══ Information given ══

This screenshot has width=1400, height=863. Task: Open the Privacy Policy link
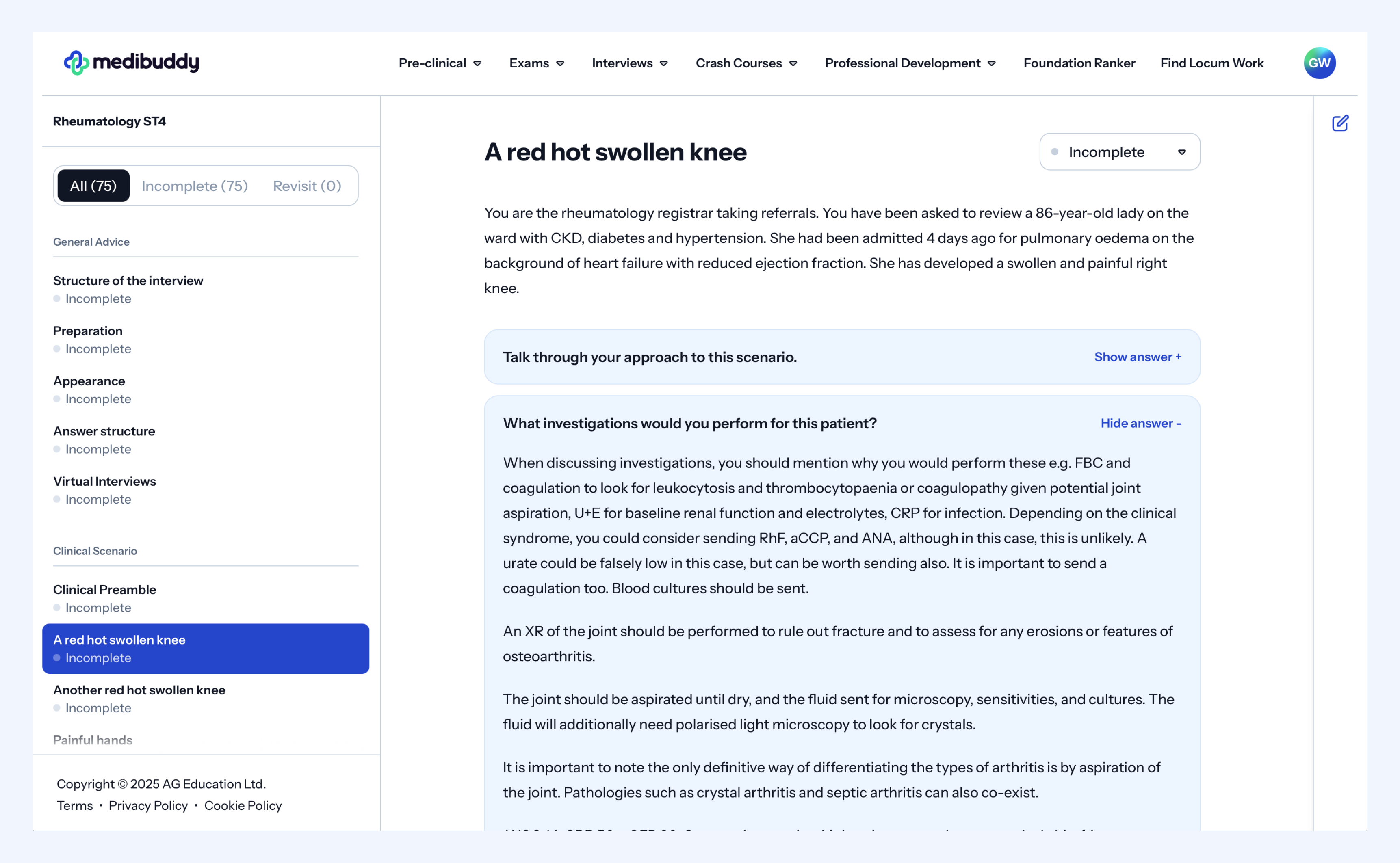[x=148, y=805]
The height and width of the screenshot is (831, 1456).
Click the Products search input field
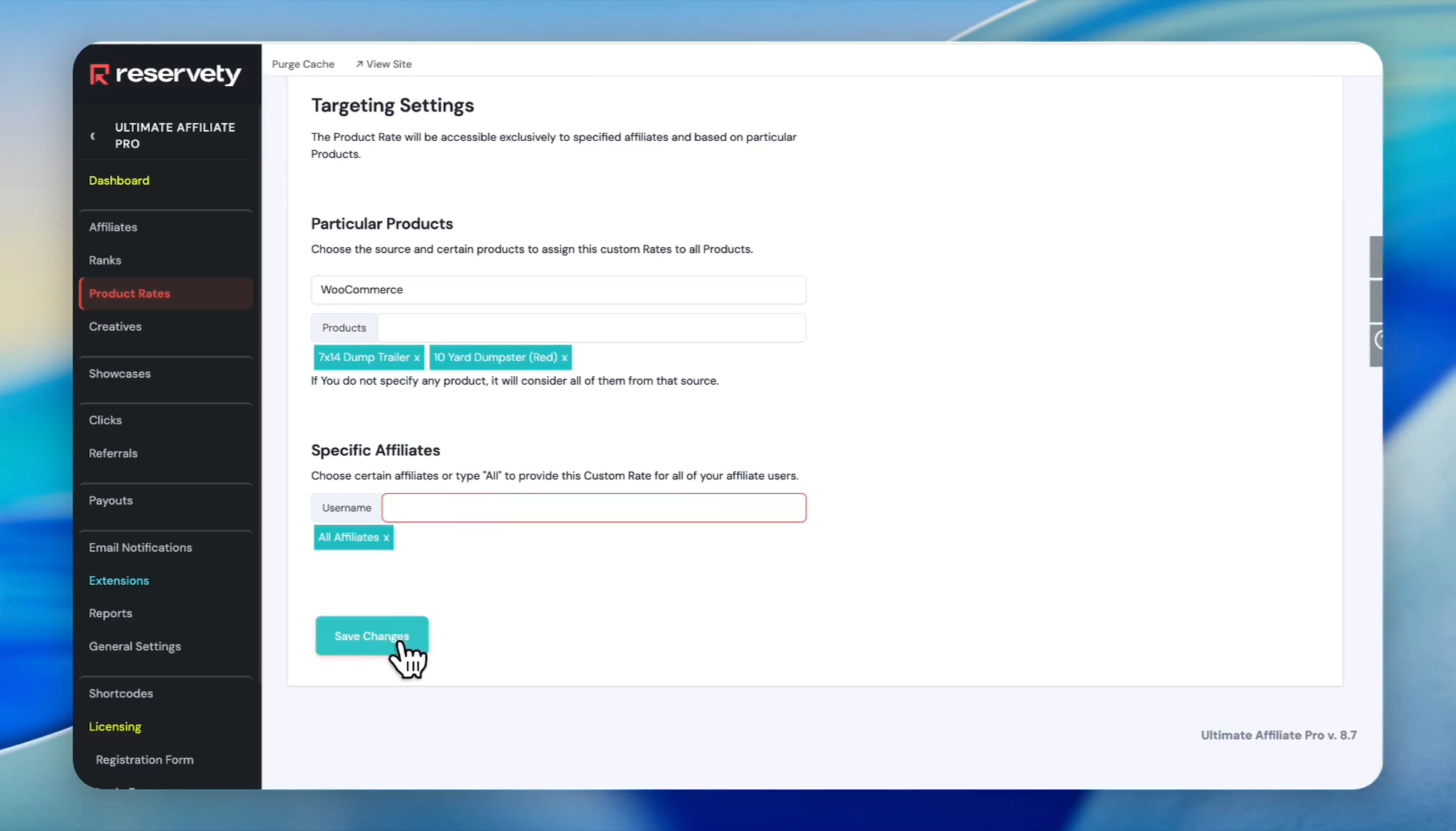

═══
══ Information given ══

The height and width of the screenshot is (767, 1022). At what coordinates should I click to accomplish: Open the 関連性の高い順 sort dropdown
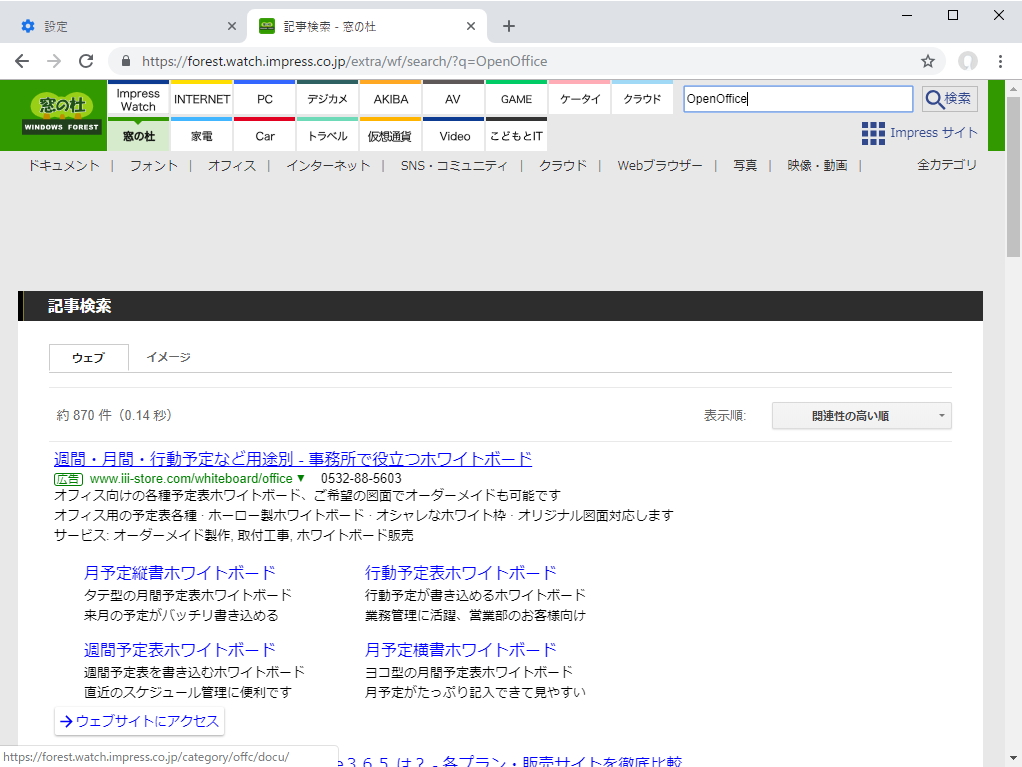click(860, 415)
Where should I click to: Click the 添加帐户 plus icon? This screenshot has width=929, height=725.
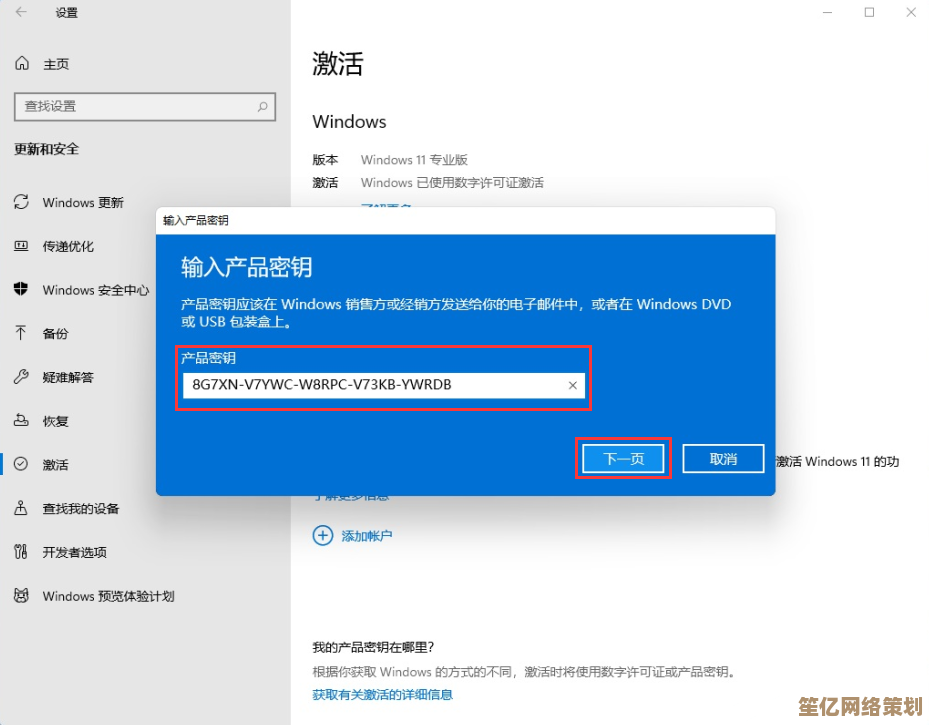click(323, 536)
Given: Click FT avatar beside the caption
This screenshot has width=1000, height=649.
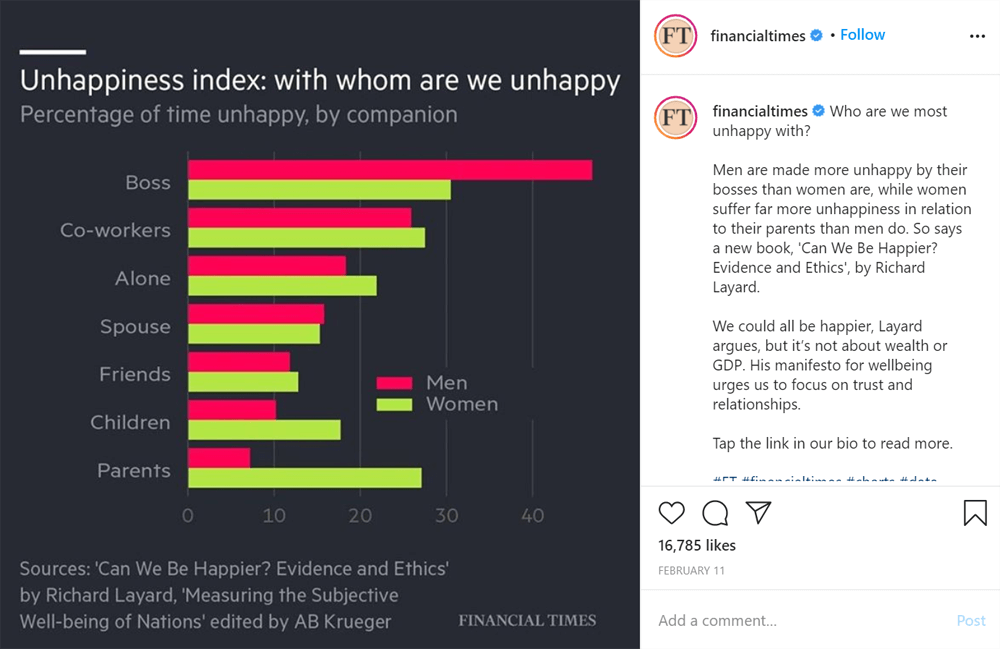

═══

■ What the task asks: Among the entries above, take the lines from the one with "Where should I" through the one with "This screenshot has width=1000, height=649." and retype them exactly, leaving out the pictures.

■ Response area:
Where should I click to: Click the 添加帐户 plus icon? This screenshot has width=929, height=725.
click(323, 536)
Given: Click FT avatar beside the caption
This screenshot has width=1000, height=649.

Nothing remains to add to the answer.